* **Written problem**
Reproduce the listing below word for word, starting with the line that contains "Task: Move routed pin row up" and going on through the line that contains "(x=567, y=297)". Leave the pictures out.
---
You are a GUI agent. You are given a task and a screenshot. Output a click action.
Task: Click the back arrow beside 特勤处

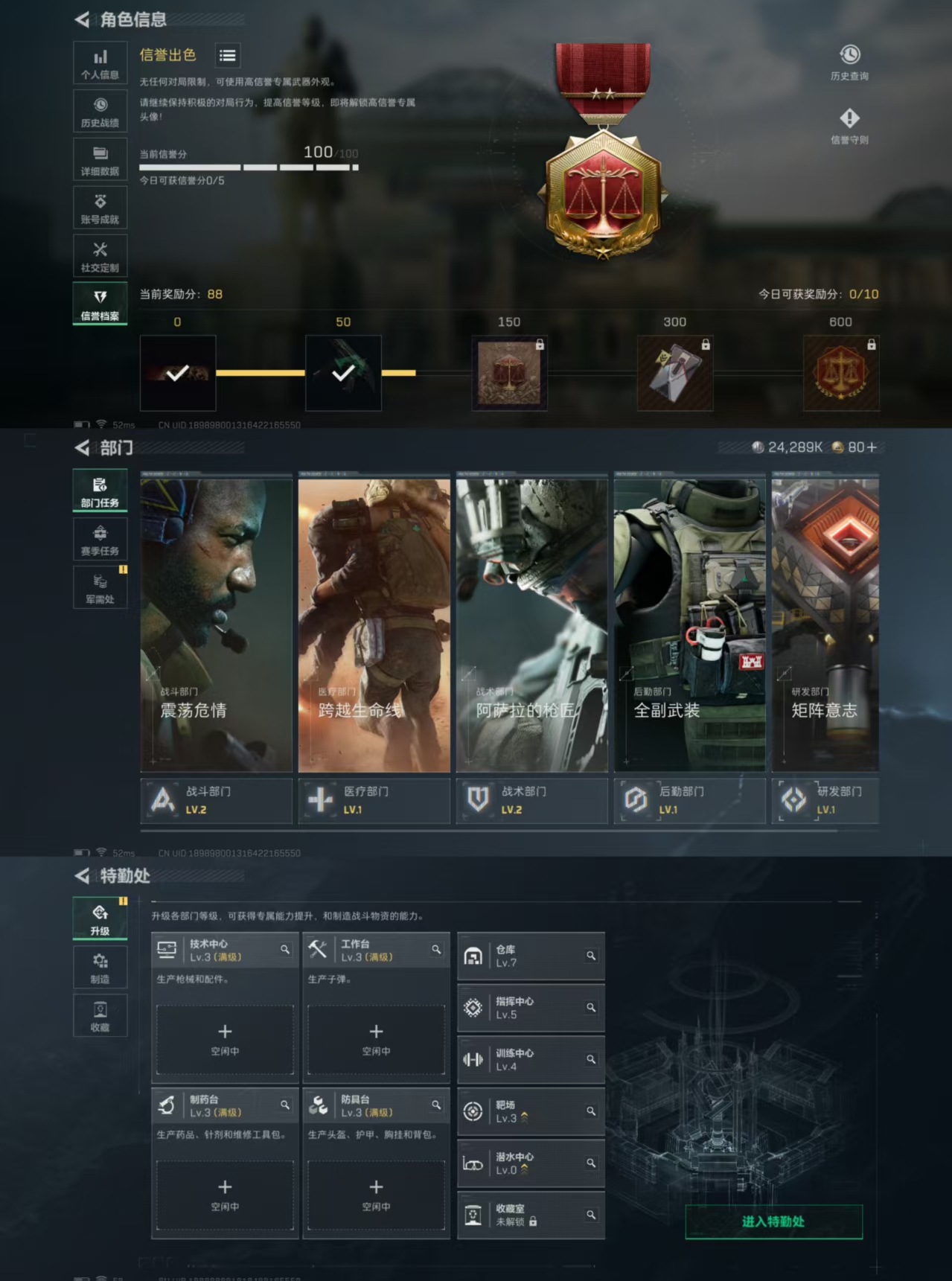(83, 876)
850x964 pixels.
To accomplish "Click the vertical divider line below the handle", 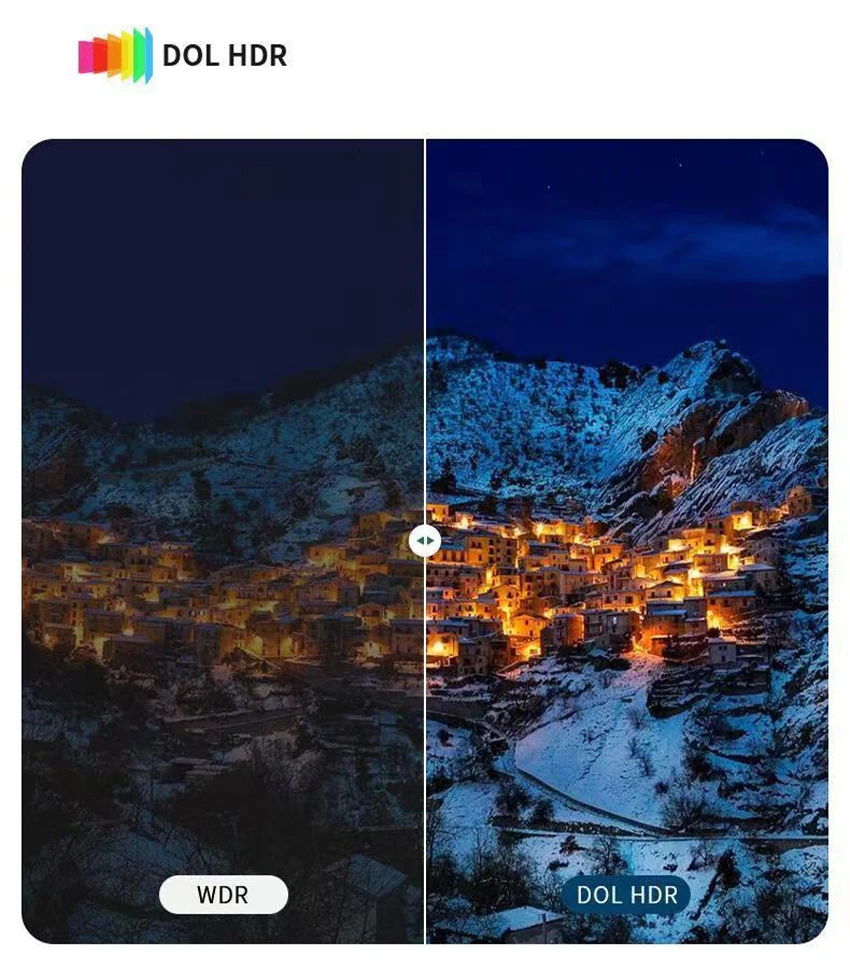I will [x=425, y=750].
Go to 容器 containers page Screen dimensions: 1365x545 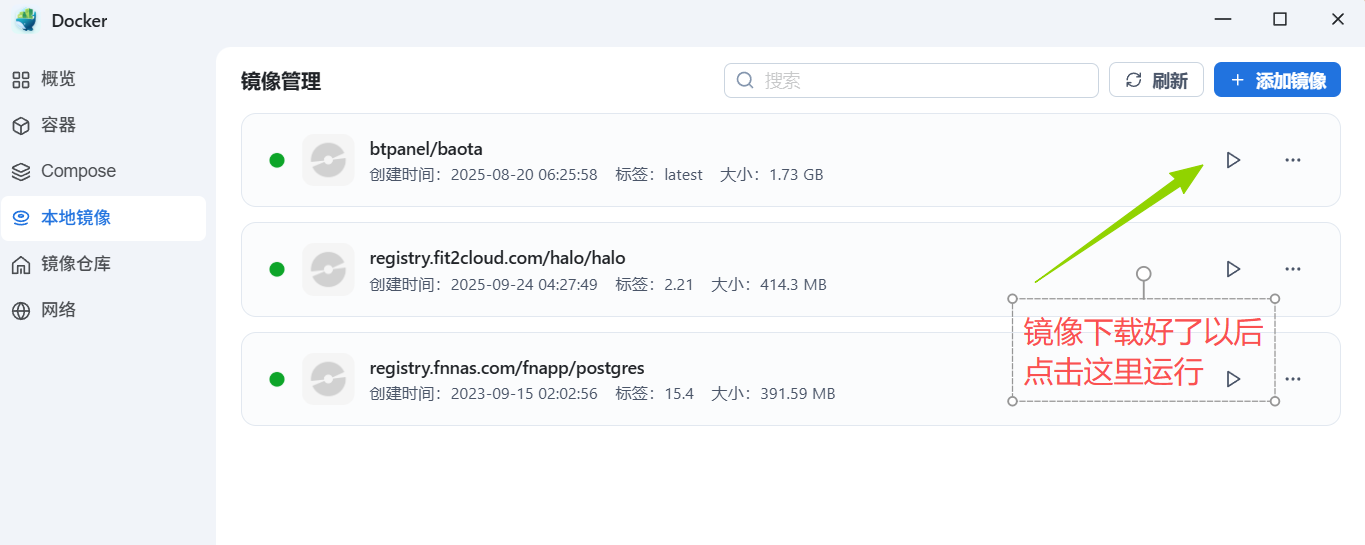58,125
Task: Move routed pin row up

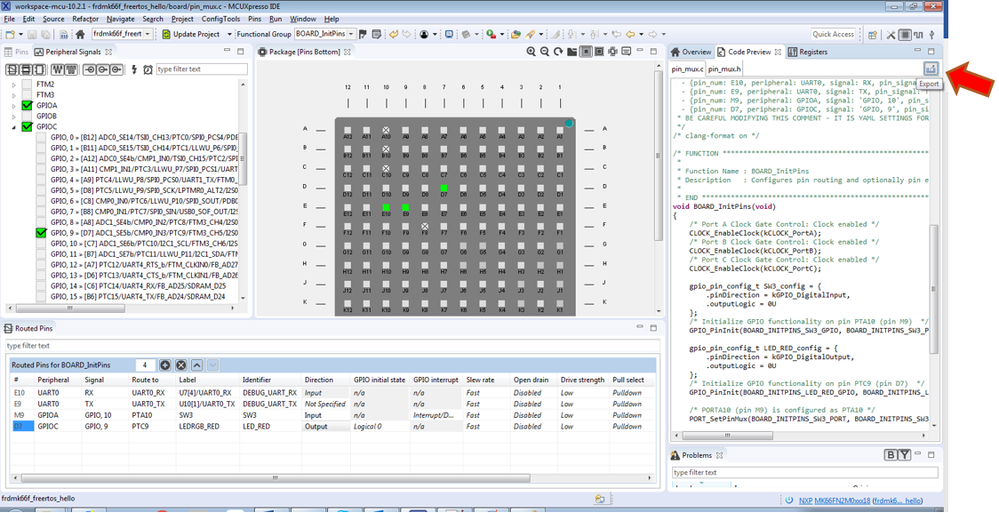Action: 197,366
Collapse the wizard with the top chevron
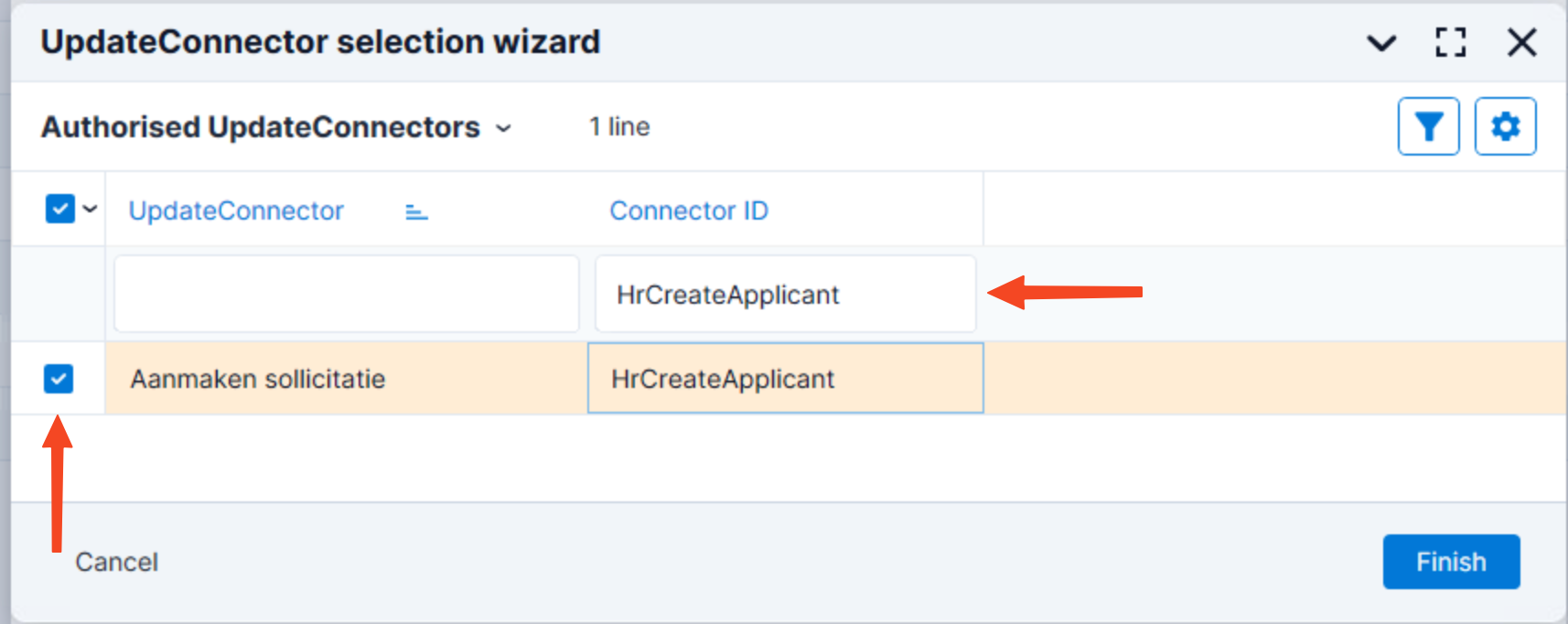 tap(1380, 42)
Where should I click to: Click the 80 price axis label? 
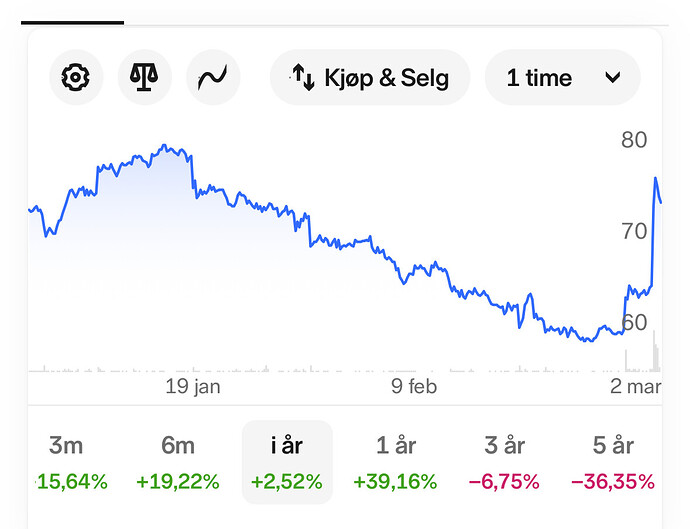(x=634, y=139)
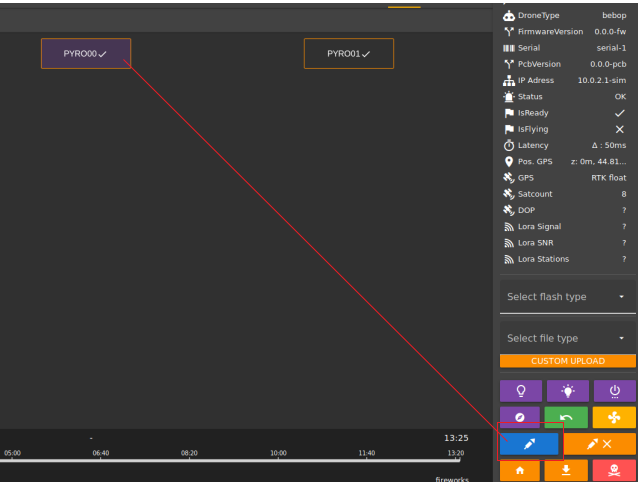Open the Select flash type dropdown

(x=567, y=297)
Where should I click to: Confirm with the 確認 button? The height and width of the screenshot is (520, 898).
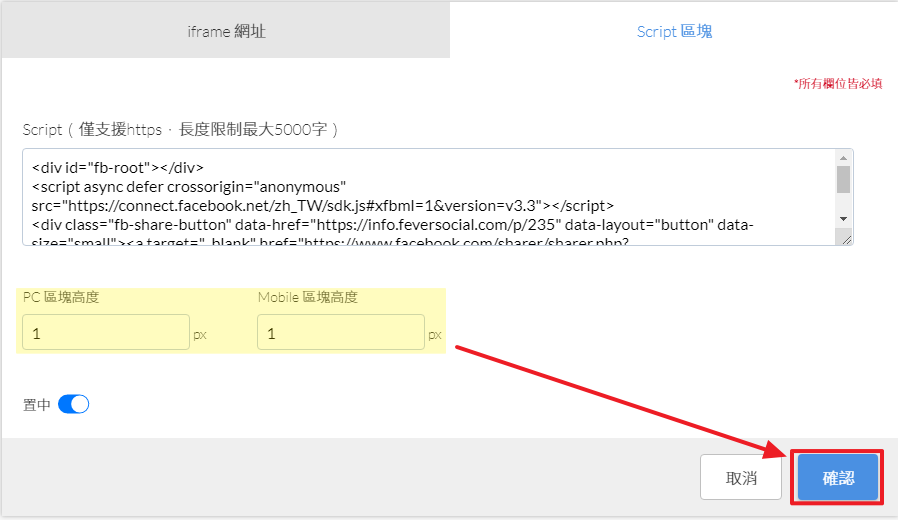838,478
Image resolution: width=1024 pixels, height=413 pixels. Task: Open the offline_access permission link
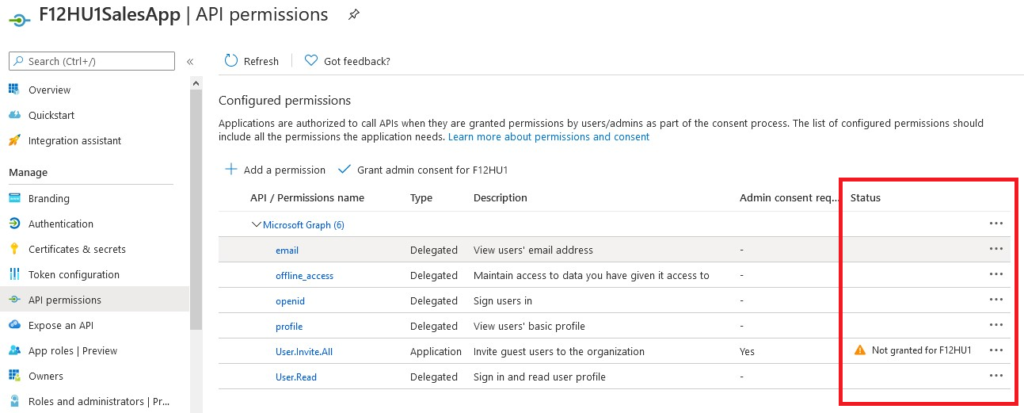pyautogui.click(x=304, y=276)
---
* **Reply to the exercise**
Task: Move routed pin row up

Action: 197,366
Collapse the wizard with the top chevron
 tap(1380, 42)
Where should I click to: Click the 80 price axis label? 
(x=634, y=139)
Open the Select flash type dropdown

(x=567, y=297)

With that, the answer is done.